Rather, Mike received an e-mail from a friend — one whose opinion he trusts (ahem, more than mine, apparently). Said friend had read my post. She offered a resounding endorsement of earthing sheets — said they had increased her energy level, dramatically improved her sleep, even cured her of tinnitus! Tinnitus! Anyway, she couldn’t say enough good things about them, and begged Mike to buy me one right away.
“Well,” Mike said, upon reading this missive. “I guess I was wrong…”
Angels! Trumpets! Harps! I saw my sheet floating towards me, bathed in celestial light, resting gently on a bank of gold-flecked clouds, surrounded by lambs and bluebirds. And — OK — smelling slightly of static.
Mike interrupted my reverie. “Go ahead and get one if you want.”
That’s the good news. No more objections from my spouse. Let me be clear: he would’ve let me get it in any event — what is this, the 1950’s? — but might have insisted upon sleeping on the couch once it was installed. Now domestic bliss can be maintained!
The bad news is that we’re out of money. For this month, at least. We’ve already spent our disposable income — such as it is — on dry-walling the garage. Next month we need to buy a garbage disposal. The following month, a water filter. In other words, I’m looking at getting my earthing sheet somewhere around Memorial Day, assuming nothing else in the house breaks between now and then. Talk about your long shots.
But speaking of long shots, there is one way it could happen faster. If it comes through I could be grounded as soon as, well, Earth Day! How fitting!
You see, we found a little money in an ancient passbook savings account of Mike’s (if you’re younger than 35 you will have no idea what this is — don’t bother finding out. Stupid and obsolete.) We are trying to get it, but the process has proved annoying, stressful, and torturous. It requires sending the bank a letter asking for our money, along with the original passbook for the account. Which, in my opinion, qualifies as an antique and therefore oughtn’t be put anywhere but a museum. But the bank wants it. And we want our money.
And Mike, who saves everything, has the passbook! Yes! Or did, until he took it out to send it. Then he lost it. In the house. After holding on to it for eleven years.
We’ve been looking for it for two weeks.
If we find it, (somewhat unlikely), the bank will — hopefully — eventually — please, God!! — let us have our money. An extra $800! I’ll be able to afford the grounding sheet! Hell, I can get the grounding shoes, too! I could buy a whole grounded ensemble!

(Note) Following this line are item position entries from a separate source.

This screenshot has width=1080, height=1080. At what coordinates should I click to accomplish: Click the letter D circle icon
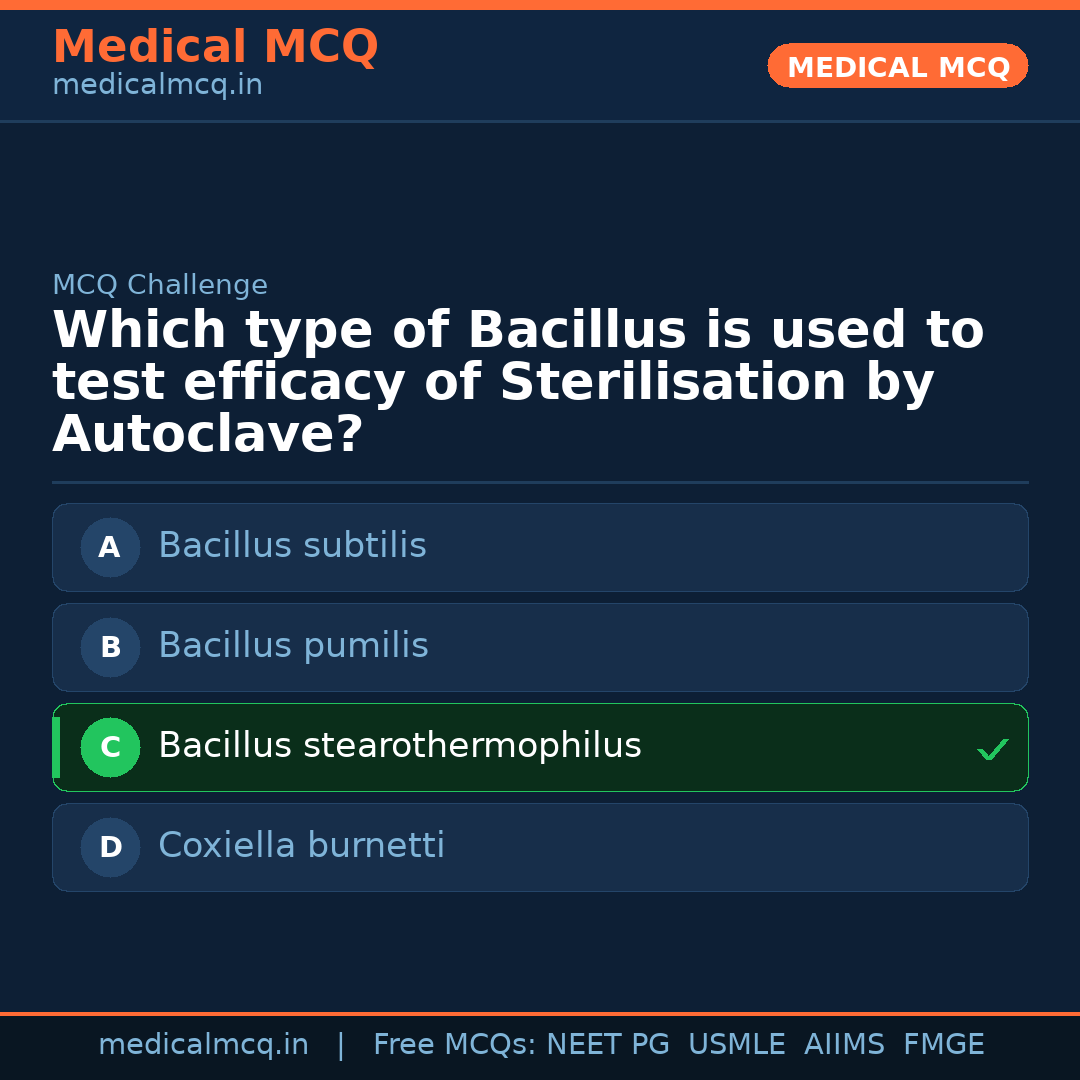click(110, 847)
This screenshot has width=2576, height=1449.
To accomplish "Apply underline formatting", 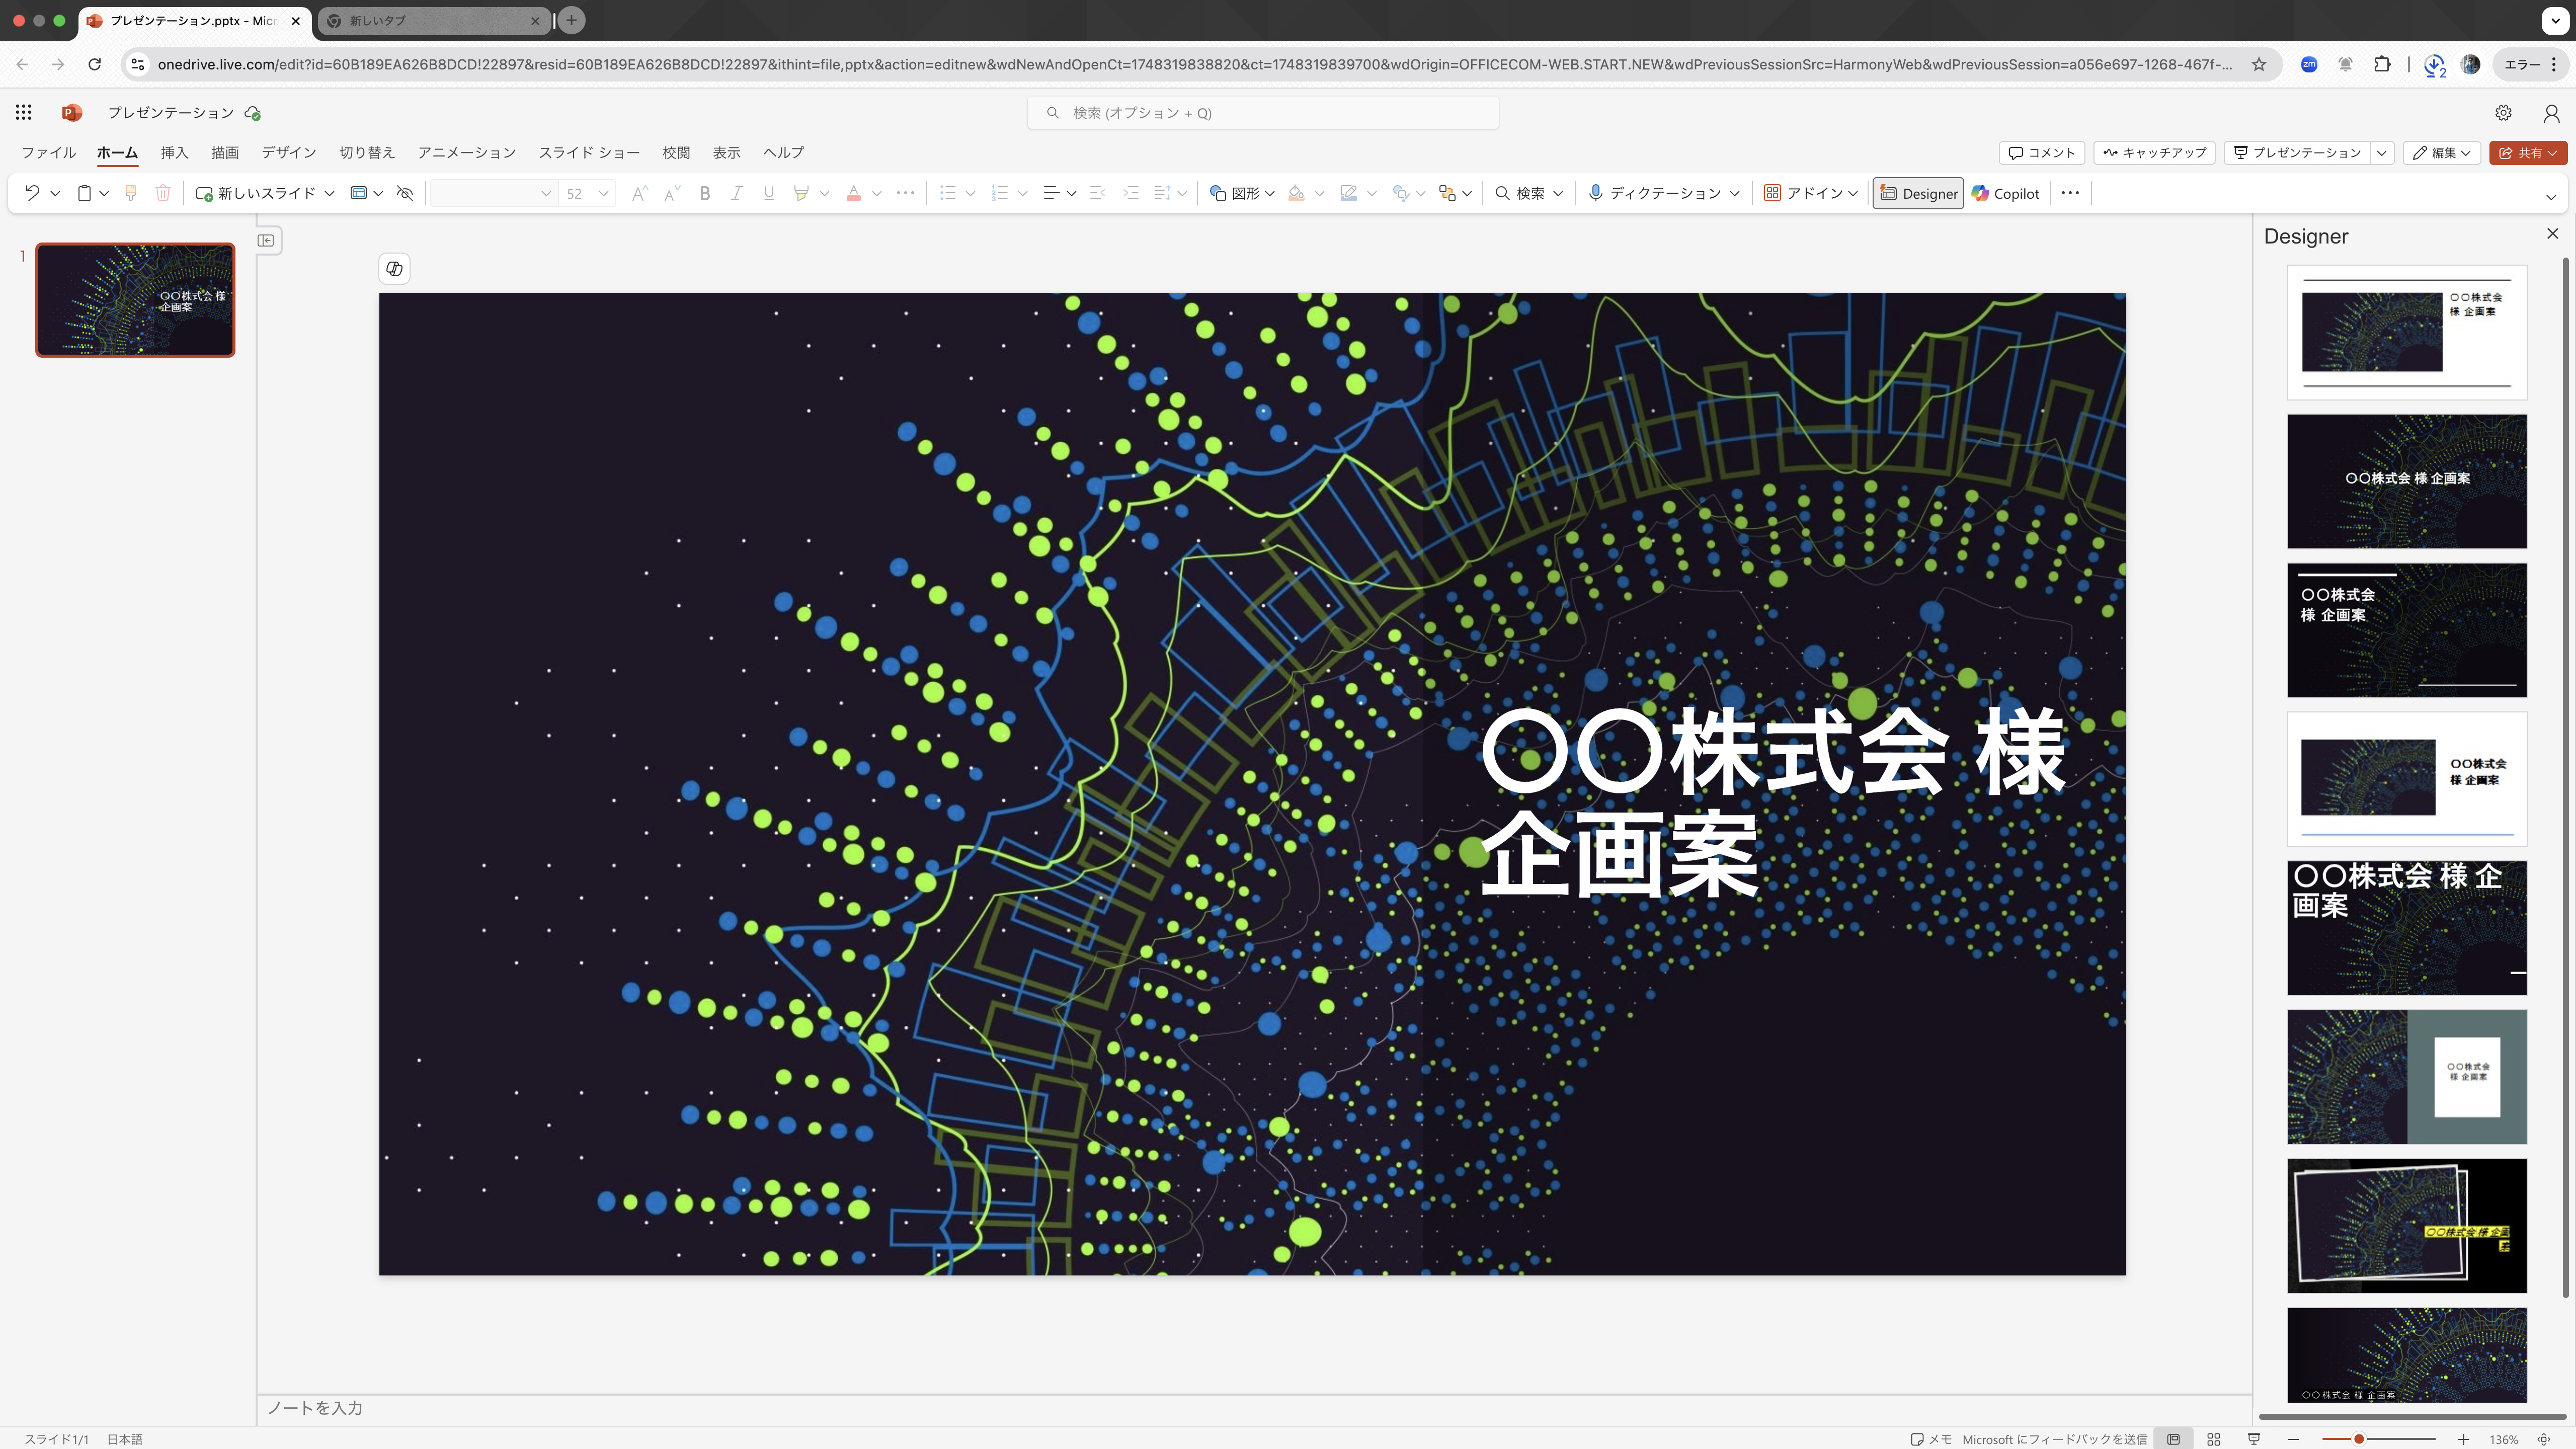I will pyautogui.click(x=769, y=193).
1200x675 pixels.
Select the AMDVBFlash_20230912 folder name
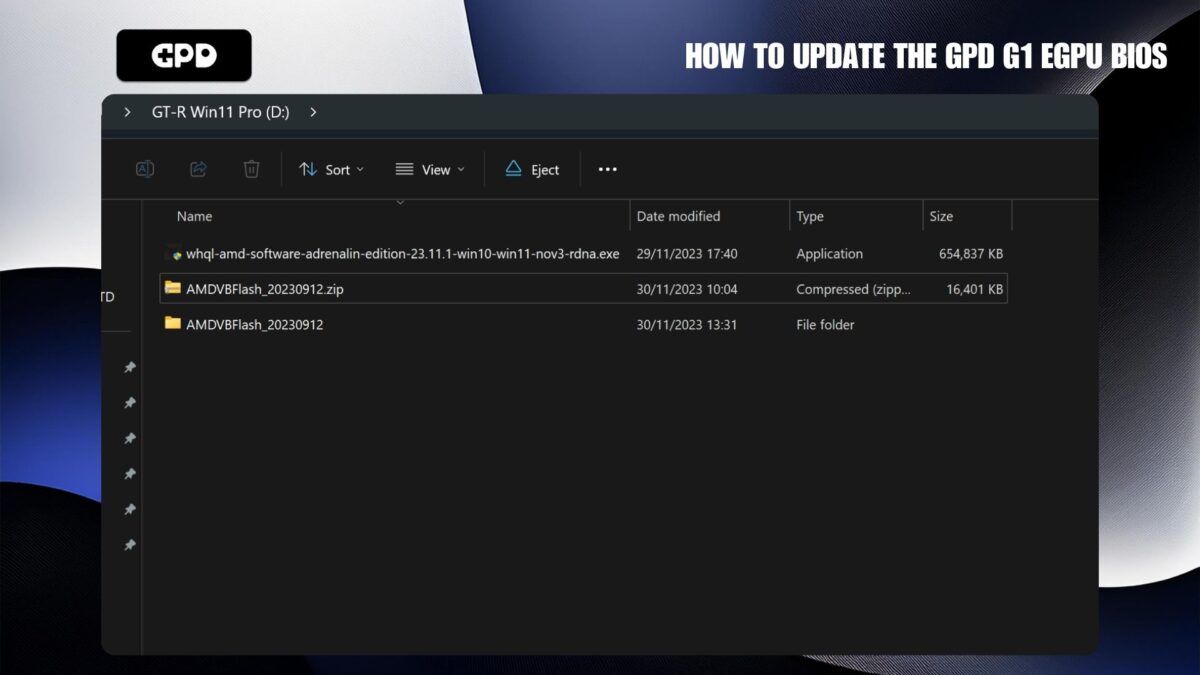254,324
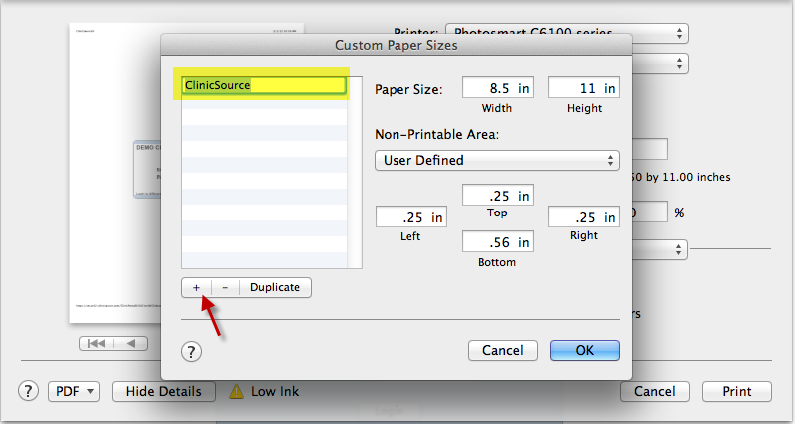Click the Hide Details button

163,391
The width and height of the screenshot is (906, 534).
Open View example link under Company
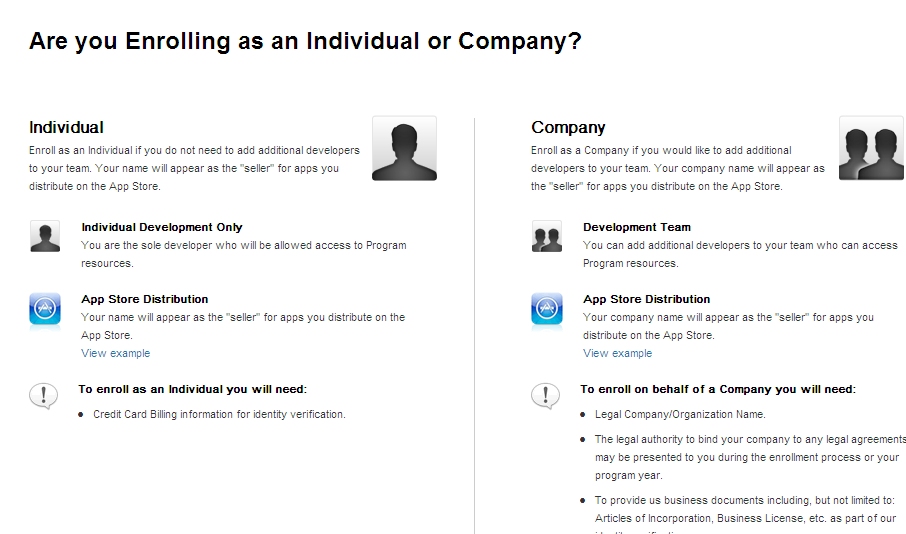point(617,353)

There’s probably the cutest little hat with a lightning bolt on it! All of which we’ll need even more at that point due to the exhaustion, stress, and profound frustration that all of this red-tape wrangling will have caused us.
But seriously? I’ll be happy with just the sheet. Someday. In the meantime, no rest for the weary. I may be tired, I may be disorganized, I may be electronically compromised, but I still have a toddler to watch, a house to clean, and a *#%!^&* passbook to find.